Task directions: Beginning with the line that holds "How do I perform: Click", copy each line through the end of the material below, exactly and with no pictures.

++++ Material provided ++++

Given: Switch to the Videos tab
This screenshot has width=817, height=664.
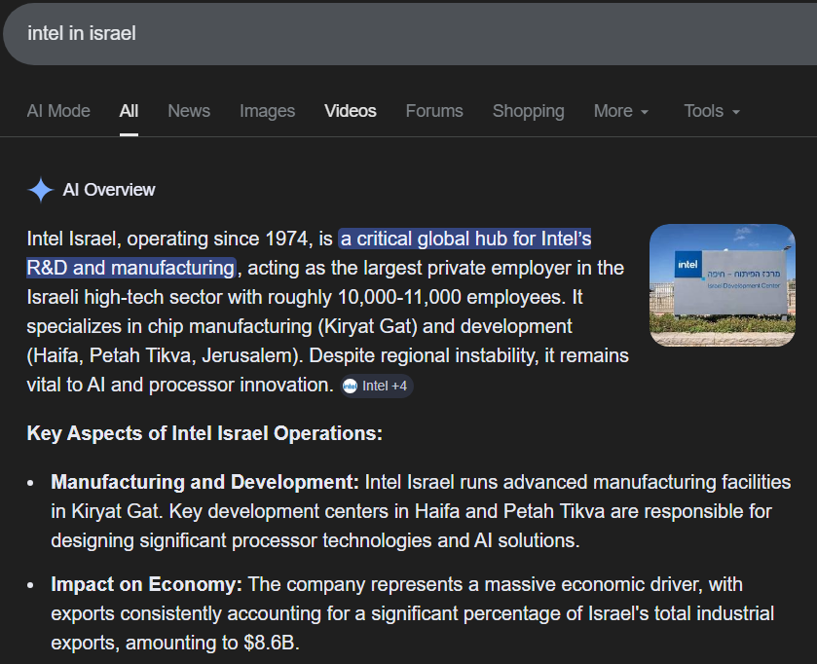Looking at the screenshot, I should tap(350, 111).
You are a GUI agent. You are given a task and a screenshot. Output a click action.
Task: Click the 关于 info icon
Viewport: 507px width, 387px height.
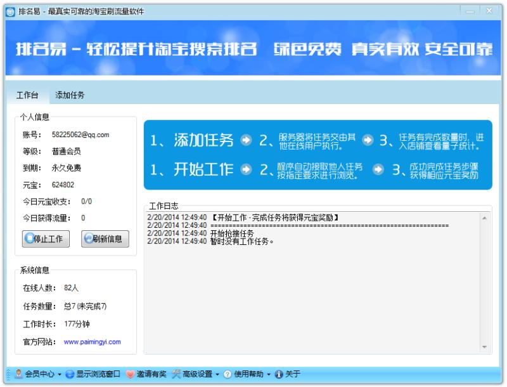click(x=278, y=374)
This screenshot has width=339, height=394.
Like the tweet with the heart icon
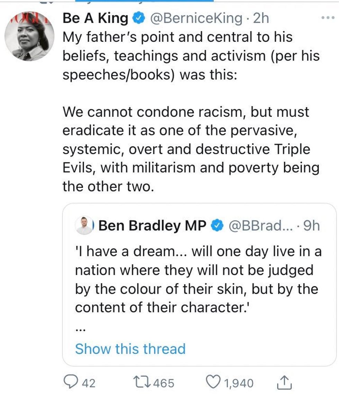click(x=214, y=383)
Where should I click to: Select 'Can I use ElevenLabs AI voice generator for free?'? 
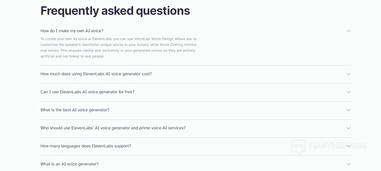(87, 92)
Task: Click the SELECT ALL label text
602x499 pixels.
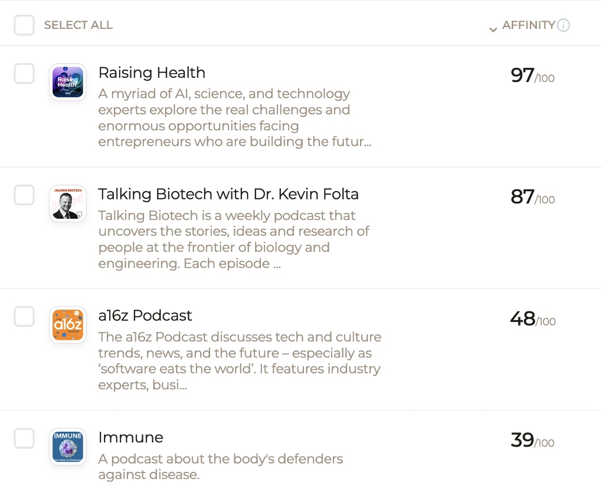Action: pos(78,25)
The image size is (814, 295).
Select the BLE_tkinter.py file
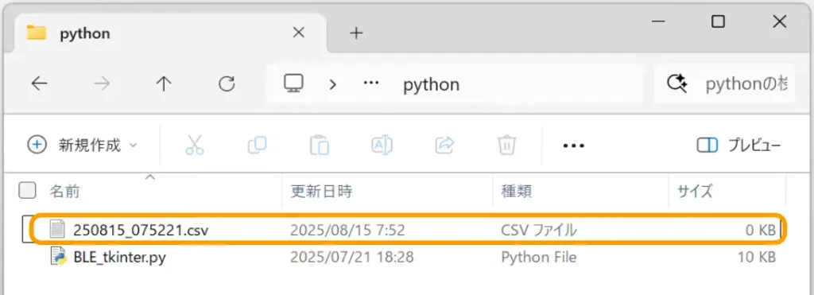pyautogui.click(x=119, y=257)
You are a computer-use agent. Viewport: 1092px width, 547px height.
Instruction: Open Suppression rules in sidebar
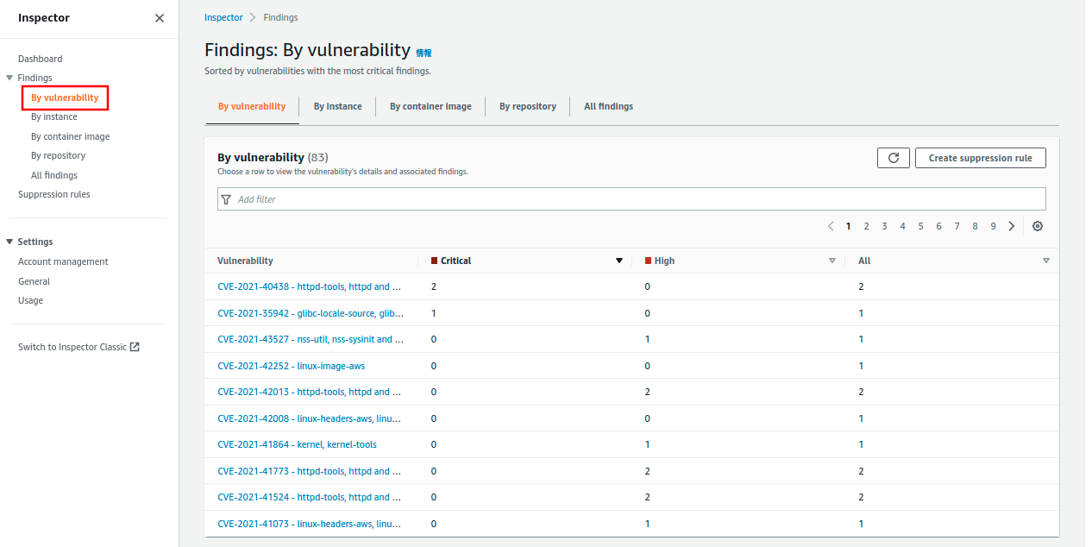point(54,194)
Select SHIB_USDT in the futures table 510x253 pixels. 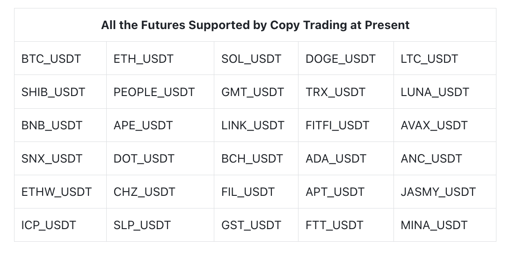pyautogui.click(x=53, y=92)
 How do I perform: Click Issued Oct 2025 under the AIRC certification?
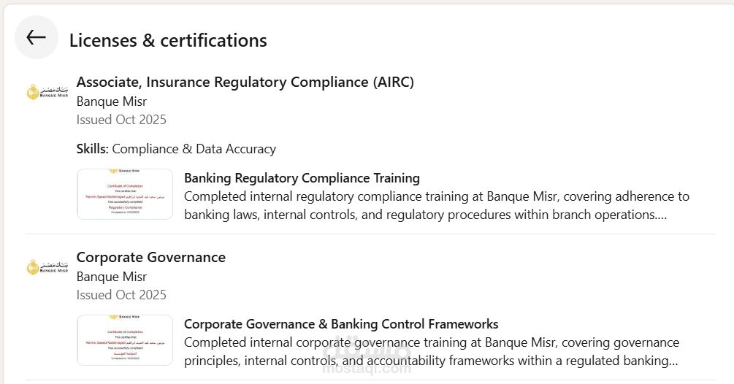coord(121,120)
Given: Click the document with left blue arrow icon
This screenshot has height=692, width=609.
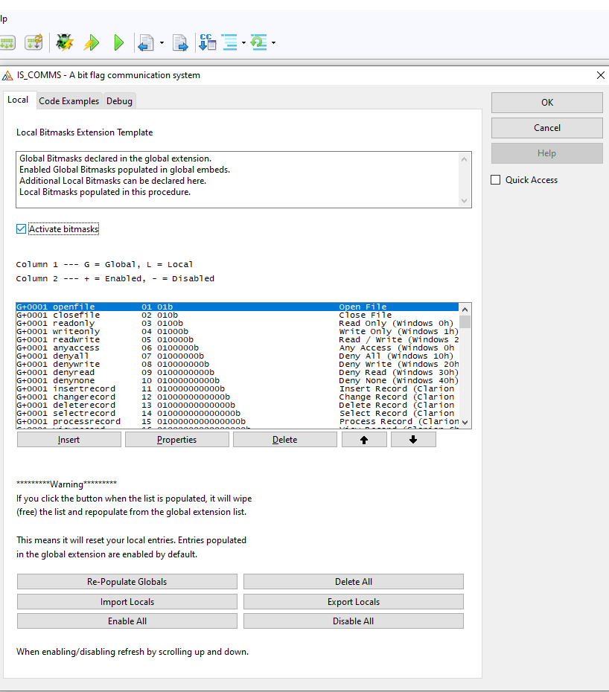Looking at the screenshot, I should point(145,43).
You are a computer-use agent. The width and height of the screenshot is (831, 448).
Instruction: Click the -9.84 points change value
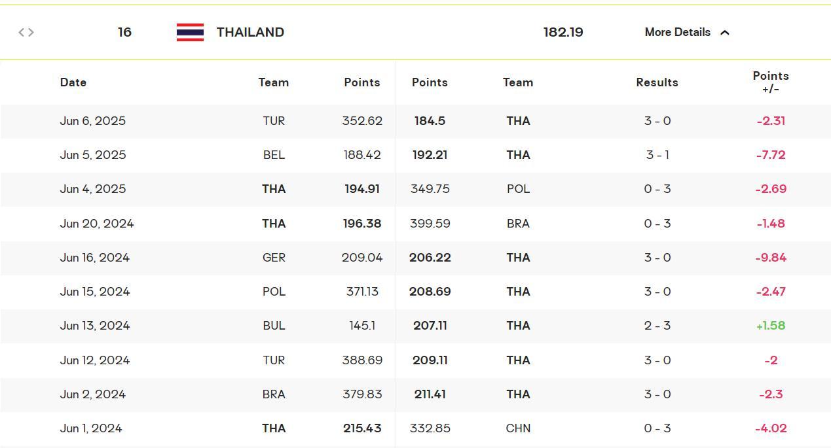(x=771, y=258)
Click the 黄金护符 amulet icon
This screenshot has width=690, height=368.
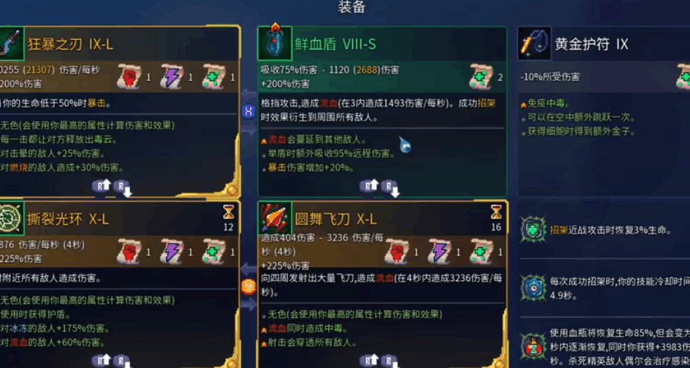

++++

Answer for the task:
 How do I perform: Click Issued Oct 2025 under the AIRC certification?
coord(121,120)
Given: Click the document with left blue arrow icon
This screenshot has height=692, width=609.
Looking at the screenshot, I should point(145,43).
You are a computer-use agent. The width and height of the screenshot is (831, 448).
Instruction: Click the -9.84 points change value
(x=771, y=258)
Click the 黄金护符 amulet icon
This screenshot has width=690, height=368.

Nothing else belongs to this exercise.